I have a 1940's RAF Omega with (I believe) an original bracelet.

Unfortunately even on it's smallest setting it is still too big and swings around my wrist, it was probably designed to fit around a flying suit!

My question is:-

Are the lugs spring loaded as I am finding it very difficult to remove the bracelet?

I have tried using a blade between the lugs and lug arms but to no avail!

Does anyone know how I should approach this as I do not want to do any damage.

Thank you.


----------



## Mutley (Apr 17, 2007)

You need a Bergeon Spring Bar Tool like the one Roy sells RLT Watch Tools to release the spring bars


----------



## Steve66 (Sep 30, 2010)

Mutley said:


> You need a Bergeon Spring Bar Tool like the one Roy sells RLT Watch Tools to release the spring bars


Many thanks.


----------



## Steve66 (Sep 30, 2010)

Steve66 said:


> Mutley said:
> 
> 
> > You need a Bergeon Spring Bar Tool like the one Roy sells RLT Watch Tools to release the spring bars
> ...


----------



## Mutley (Apr 17, 2007)

Steve66 said:


> Thanks guys, I have removed the bracelet now complete with its pins. The pins are stuck fast so I am thinking of simply replacing them.
> 
> Rather than using normal weak 18mm pins is there such a thing as extra strong pins?

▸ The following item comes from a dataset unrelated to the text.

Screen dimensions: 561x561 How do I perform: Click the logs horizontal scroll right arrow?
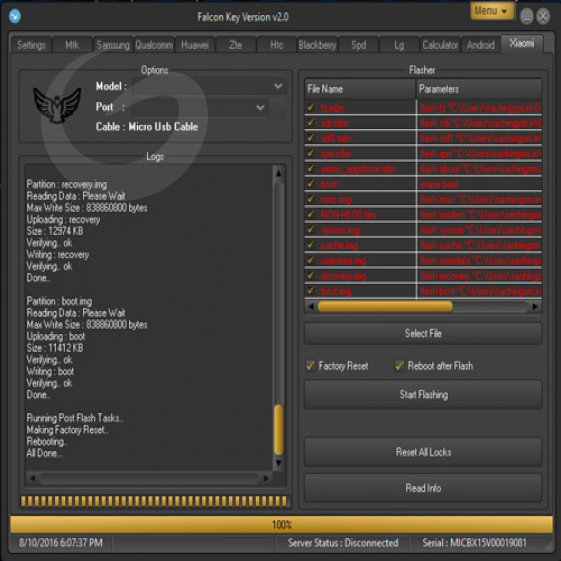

You can get "Heavy Weight" as well as standard spring bars from Roy (our host). If you do go for the heavy weight ones you need to make sure they will fit through the end pieces of the bracelet. That said I would have thought the standard ones would be fine.

Cheers

Andrew


----------



## Steve66 (Sep 30, 2010)

Mutley said:


> Steve66 said:
> 
> 
> > Thanks guys, I have removed the bracelet now complete with its pins. The pins are stuck fast so I am thinking of simply replacing them.
> ...


Thanks Andrew.

They are currently out of stock http://www.rltwatches.co.uk /acatalog/Spring_Bars.html so I have sent an email to Roy asking when they will be back in stock.


----------